Public Enemy – It Takes a Nation of Millions to Hold Us Back

It Takes a Nation of Millions to Hold Us Back

Public EnemyIt Takes a Nation of Millions to Hold Us Back Def Jam BFW 44303 (1988)


No one could have expected It Takes A Nation of Millions. It was too much of an album to expect.  Chuck D packs thought provoking messages into a bomb he detonates before you. It Takes A Nation of Millions wakes listeners to a whole new level of consciousness.

Flavor Flav was out there. Complete with clock (though Chuck D still wore one too), he was the wild card that made Public Enemy work. His crazy rhymes kept coming. He injected a different sense of rhythm into the whole. It was an attack from many sides as long as Flavor Flav was there.

Terminator X, Professor Griff and the others tend to be forgotten, as they aren’t even on the album cover. They were critical. Terminator X’s (and Johnny Juice‘s) aggressive scratches and the hard beats of The Bomb Squad were relentless. Looping again and again, the most powerful elements were isolated. The push was overpowering. Public Enemy had a sound that might have been a lot of things, but it certainly could not be ignored. It Takes A Nation of Millions dominates as long as it is playing.

The density of what is on a Public Enemy record had roots, but this was a new kind of concentration. Miles DavisOn the Corner provided the layered street funk attitude. The harsh beats and fondness for raw noise resembled industrial music too (for instance, Mark Stewart‘s As the Veneer of Democracy Starts to Fade, Ministry).  As Michael Denning wrote in Noise Uprising about early sound recordings just before the Great Depression, “If noise is unwanted sound, interference, sound out of place, it is also a powerful human weapon, a violent breaking of the sonic order. *** In this frame, these musics represented the refusal of deference, the assertion of noise for noise’s sake, the singing of the subaltern . . . .”  This revolutionary attitude also — even if by chance — echoed punks like The Pop Group. Public Enemy sorted through every possibility to direct their efforts. They created chaos as needed, and could cut through it at will. Chuck D and his crew had control. That was the difference. They weren’t held back by the ordinary expectations of continuing to build on the past. It was more about striking out in the proper direction. Working with exactly the same sounds other musicians used, Public Enemy used them as ammunition to make sure their path was clear.
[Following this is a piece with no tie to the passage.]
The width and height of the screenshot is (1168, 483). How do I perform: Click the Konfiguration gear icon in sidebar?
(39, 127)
There is definitely a surplus of ideas here.  There is more in a single song here than in many artists’ whole careers.  Public Enemy works very hard to put so much across in every song.  It helped, perhaps, that the band was so large. There were many talents to draw on.
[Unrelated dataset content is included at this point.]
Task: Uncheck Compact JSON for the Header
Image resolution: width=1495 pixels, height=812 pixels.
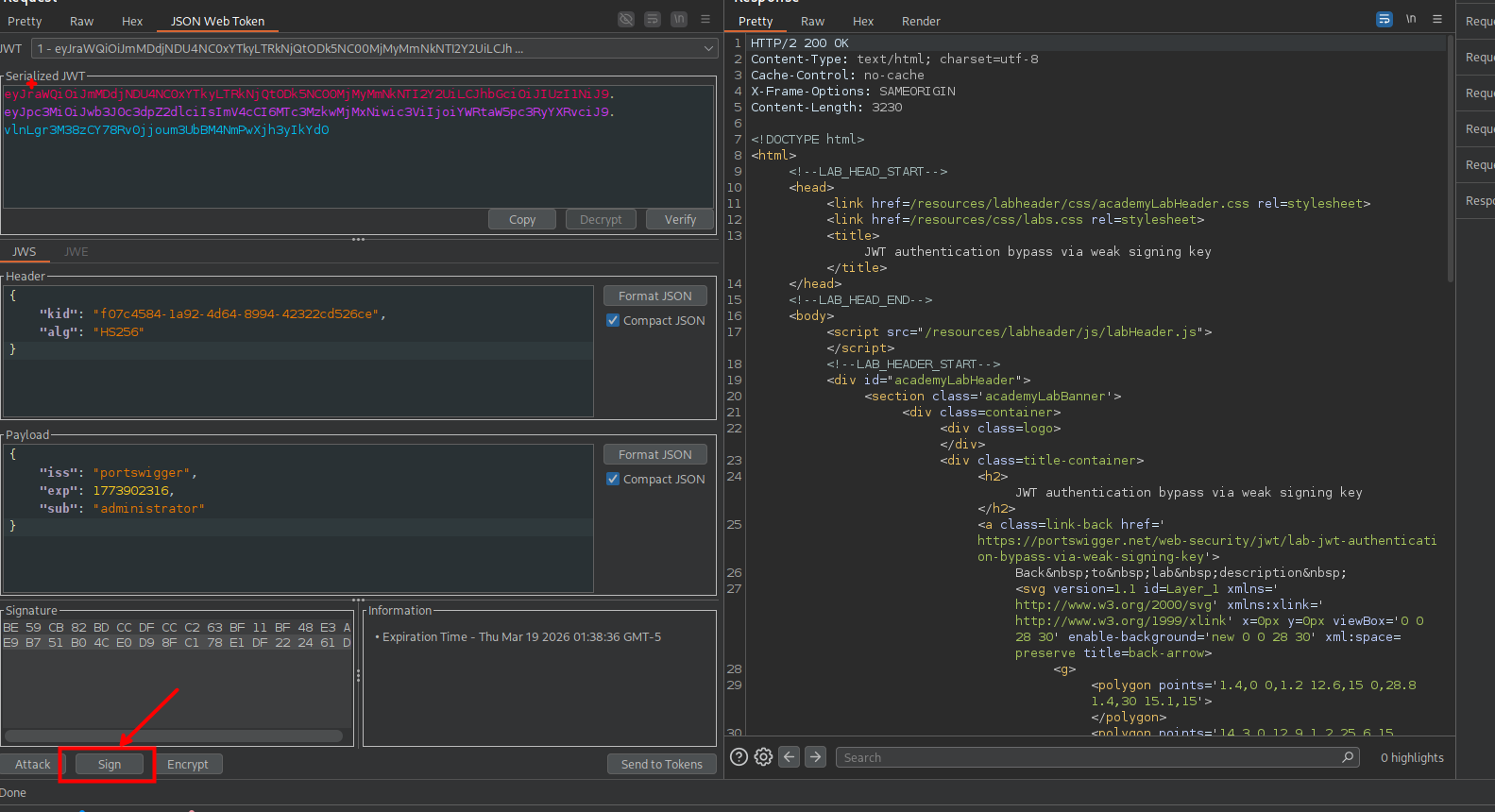Action: point(613,321)
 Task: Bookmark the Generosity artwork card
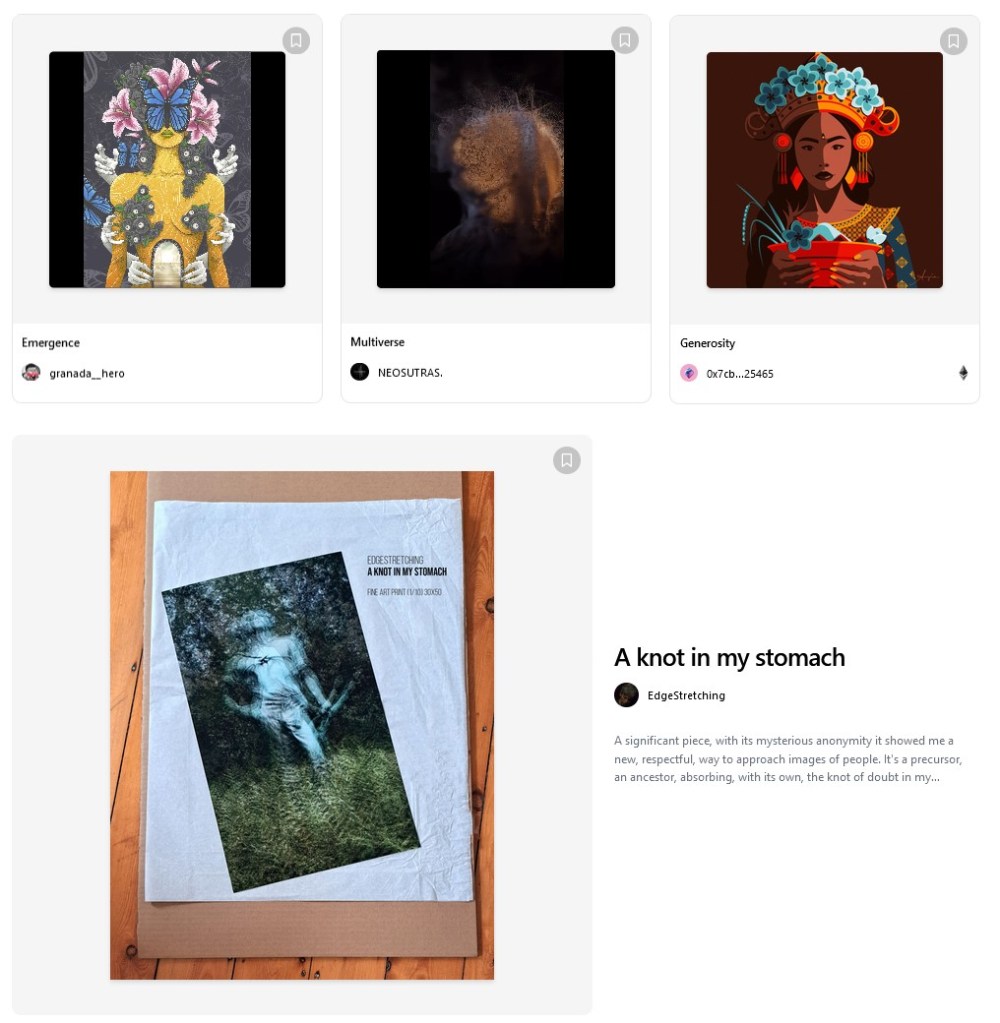pyautogui.click(x=954, y=41)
It is also obligatory to mention that this was a record made before the advent of sample clearing.  So no one makes them this way anymore.  Not that anyone really did at the time either.  When jazz pianist Cecil Taylor got started he did something unique, but it wasn’t long before he ratcheted up the speed and complexity by a factor of ten.  It is like that here.  Run-D.M.C. and the early hip-hop pioneers were no doubt influences and precedents, but It Takes a Nation of Millions to Hold Us Back took all that and delivered it at hyperspeed.  If that weren’t enough, all the samples come at the listener in a barrage of noise, squawking repetition and booming thuds.  The samples draw on history, allusion and implied meaning, but also refuse to simply restate existing meaning, instead insisting on imposing further meaning.  Put another way, PE and the Bomb Squad didn’t just appropriate the proven appeal of the material they sampled, but took that as merely a starting point, a contextual reference point, to fashion something of their own that had significance beyond that of the sample.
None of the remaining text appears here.